Raw

Date
Nov, 08, 2016

pexels-photo-144432

Raw. Uncooked.

“Holy crap. It’s raw! It’s raw meat you’re licking!” I get that all the time. ALL of the time. Pork chops, chicken wings, spring roll filling, omelette, essentially all things that require a certain amount of marination before being transported to the stove for a good cook. How do you know if the seasoning is enough? How do you know your pork chop has the right pinch of salt and five-spice powder? You stick your finger/spoon/chopstick in the mix, and you taste it. Hey, how about just eyeballing it? Or you know when you know? Probably, but I’m no cooking prodigy.

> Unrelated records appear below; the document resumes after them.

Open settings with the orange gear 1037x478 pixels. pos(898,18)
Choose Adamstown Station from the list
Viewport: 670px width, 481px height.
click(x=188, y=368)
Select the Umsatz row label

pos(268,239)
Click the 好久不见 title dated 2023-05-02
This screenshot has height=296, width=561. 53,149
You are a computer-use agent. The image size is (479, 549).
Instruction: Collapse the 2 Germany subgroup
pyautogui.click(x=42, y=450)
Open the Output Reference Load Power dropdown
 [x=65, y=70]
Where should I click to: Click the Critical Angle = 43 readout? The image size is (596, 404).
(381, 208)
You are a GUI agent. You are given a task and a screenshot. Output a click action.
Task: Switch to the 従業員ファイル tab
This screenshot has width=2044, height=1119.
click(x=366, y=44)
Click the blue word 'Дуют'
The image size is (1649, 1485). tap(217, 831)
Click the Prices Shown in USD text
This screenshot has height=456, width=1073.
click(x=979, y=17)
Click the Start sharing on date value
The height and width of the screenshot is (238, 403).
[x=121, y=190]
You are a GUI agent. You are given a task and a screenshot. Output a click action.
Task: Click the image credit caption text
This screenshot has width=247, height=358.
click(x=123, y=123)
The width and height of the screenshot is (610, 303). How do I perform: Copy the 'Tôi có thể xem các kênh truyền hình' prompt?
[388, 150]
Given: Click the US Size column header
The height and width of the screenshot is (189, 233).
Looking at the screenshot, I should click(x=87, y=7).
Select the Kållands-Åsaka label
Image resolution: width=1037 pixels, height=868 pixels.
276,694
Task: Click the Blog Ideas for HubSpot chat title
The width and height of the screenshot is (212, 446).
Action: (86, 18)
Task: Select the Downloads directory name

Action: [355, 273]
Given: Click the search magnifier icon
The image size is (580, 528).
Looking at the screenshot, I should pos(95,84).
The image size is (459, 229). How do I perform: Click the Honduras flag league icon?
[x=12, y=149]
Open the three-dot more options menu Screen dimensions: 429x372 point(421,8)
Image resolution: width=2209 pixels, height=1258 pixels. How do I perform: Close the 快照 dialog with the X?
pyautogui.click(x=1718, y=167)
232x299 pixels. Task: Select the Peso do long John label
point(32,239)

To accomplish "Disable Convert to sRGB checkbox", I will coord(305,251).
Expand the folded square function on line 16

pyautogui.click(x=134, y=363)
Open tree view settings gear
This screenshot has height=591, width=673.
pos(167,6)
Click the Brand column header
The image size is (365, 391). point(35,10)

So I taste. For years I’ve watched all the women in my household cook, and I’ve never for once questioned the number of e.coli bacteria and other cringeworthy micro-organisms they could have ingested from tasting raw food. Why risk having bland pork chops while all you can do is have a little taste of the marinate? has since become my seasoning philosophy. That mouthwatering glistening caramelized pork chop does not come from a recipe with 2 teaspoon of sugar and 1 teaspoon of salt. It comes from a process of throwing in a few pinches of spices, tasting, throwing in some more and repeat until you get the right flavor. Some people call that reckless living; I call that cooking with freedom.

Raw. Unfiltered.

If I had let my emotions guide, I would have given the finger, I would have screamed out a clear and loud chain of profanities that had been accumulated for as long as I remembered. It’s tempting, isn’t it – the urge to pour that anger, that shame and that guilt on somebody else when things fail? It feels good to shower ourselves in self-victimizing thoughts, believing we are better than that and we have done nothing wrong. It feels good for a while, and then it doesn’t. Releasing those raw emotions is not going to turn around a poor plan or salvage a relationship based on a shaky foundation. It’s true raw emotions are intense and terrifying: they can drive us crazy, drown us in a world of despair, but they are also healing and precious: they allow us to reach rock-bottom before realizing that only we can help ourselves get back to the top again. Instead of giving the finger and screaming out profanities that promise nothing but a short-lived euphoria, I’d say we keep calm and let the anger distill into pure strength and wisdom. Plus, not everybody deserves to see the raw us anyway.